I have a XML document that contains a hierarchical, tree-like structure, see the example below.

The document contains several <Message> tags (I only copied one of them for convenience).

Each <Message> has some associated data (id, status, priority) on its own.

Besides, each <Message> can contain one or more <Street> children which again have some relevant data (<name>, <length>).

Moreover, each <Street> can have one or more <Link> children which again have their own relevant data (<id>, <direction>).

Example XML document:

<?xml version="1.0" encoding="ISO-8859-1"?>
<Root xmlns="someNamespace">
<Messages>
<Message id='12345'><status>Active</status><priority>Low</priority><Area><Streets><Street><name>King Street</name><length>Short</length><Link><id>75838745</id><direction>North</direction></Link><Link><id>168745</id><direction>South</direction></Link><Link><id>975416</id><direction>North</direction></Link></Street><Street><name>Queen Street</name><length>Long</length><Link><id>366248</id><direction>West</direction></Link><Link><id>745812</id><direction>East</direction></Link></Street></Streets></Area>
</Message>
</Messages>
</Root>

Parsing the XML with Python and storing the relevant data in variables is not the problem - I can use for example the lxml library and either read the whole document, then perform some xpath expressions to get the relevant fields, or read it line by line with the iterparse method.

However, I would like to put the data into a pandas dataframe while preserving the hierarchy in it. The goal is to query for single messages (e.g. by Boolean expressions like if status == Active then get the Message with all its streets and its streets' links) and get all the data that belongs to the specific message (its streets and its streets' links). How would this best be done?

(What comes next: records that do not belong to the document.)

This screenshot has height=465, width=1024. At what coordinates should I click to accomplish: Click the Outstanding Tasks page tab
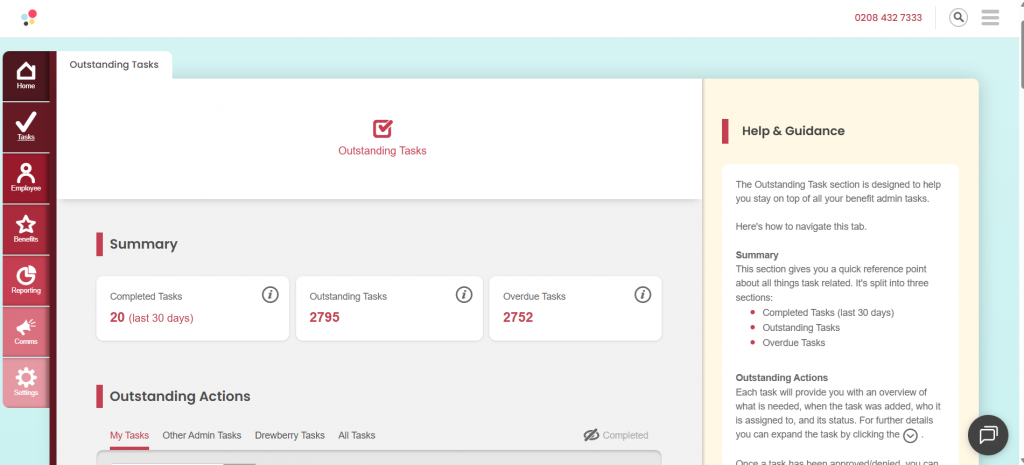tap(114, 64)
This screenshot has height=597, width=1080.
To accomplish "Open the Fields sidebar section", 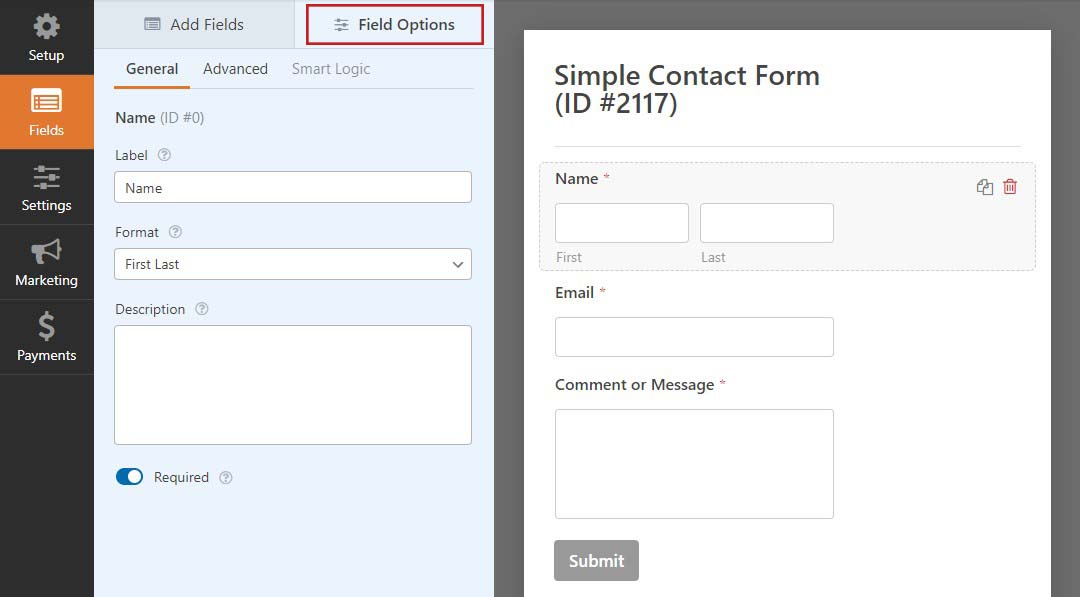I will (x=46, y=112).
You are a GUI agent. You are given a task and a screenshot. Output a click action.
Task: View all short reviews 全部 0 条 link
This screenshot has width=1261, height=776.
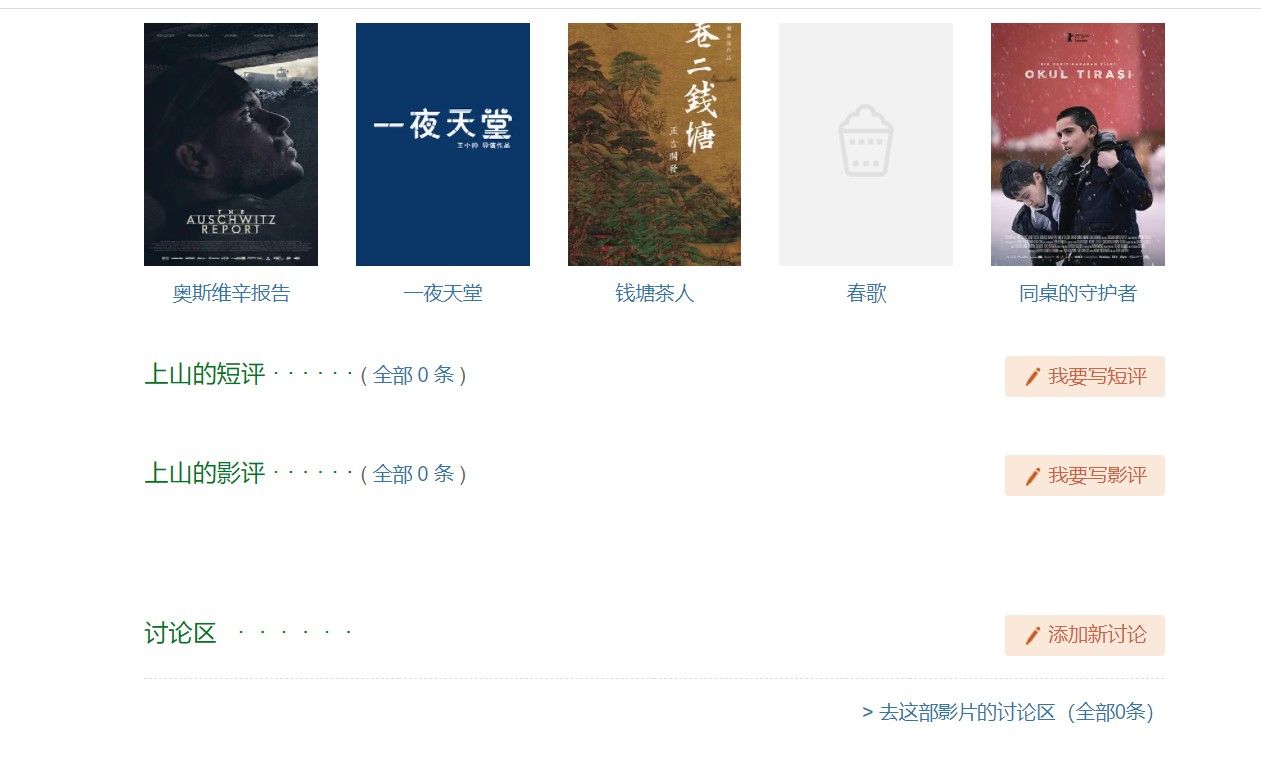pyautogui.click(x=414, y=376)
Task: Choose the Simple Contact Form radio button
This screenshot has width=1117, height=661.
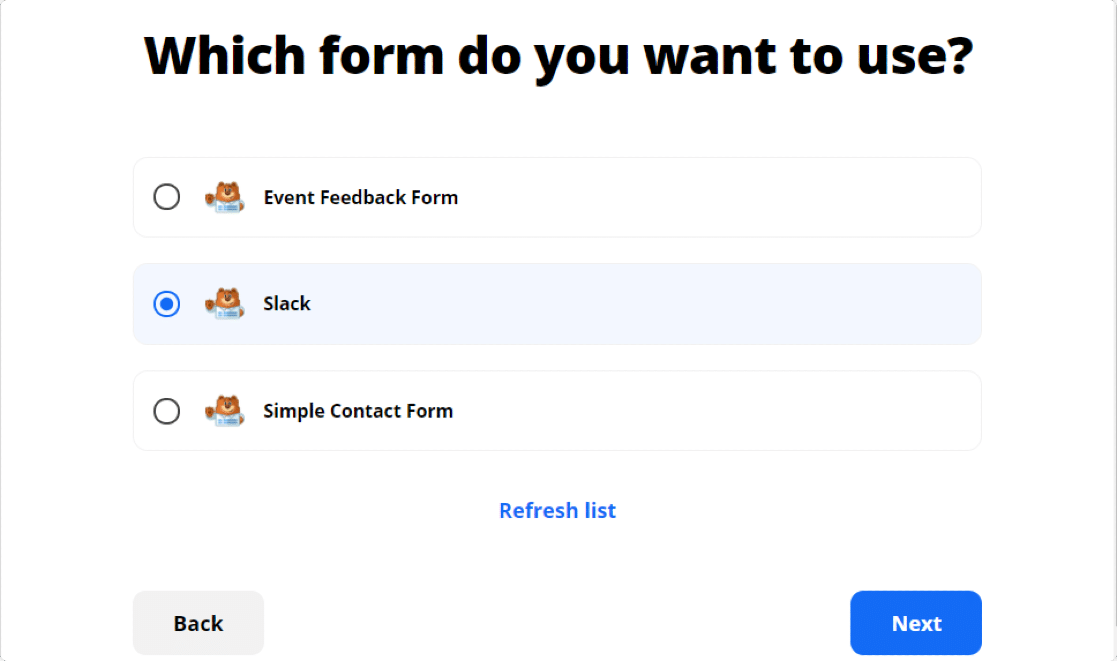Action: [167, 411]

I tried different approaches but ran into problems with all of them.

If I create one dataframe row for each XML row that contains information and then set a MultiIndex on [MessageID, StreetName, LinkID], I get an Index with lots of NaN in it (which is generally discouraged) because MessageID does not know its children streets and links yet. Besides, I would not know how to select some sub-dataset by Boolean condition instead of only getting some single rows without its children.

When doing a GroupBy on [MessageID, StreetName, LinkID], I do not know how to get back a (probably MultiIndex) dataframe from the pandas GroupBy object since there is nothing to aggregate here (no mean/std/sum/whatsoever, the values should stay the same).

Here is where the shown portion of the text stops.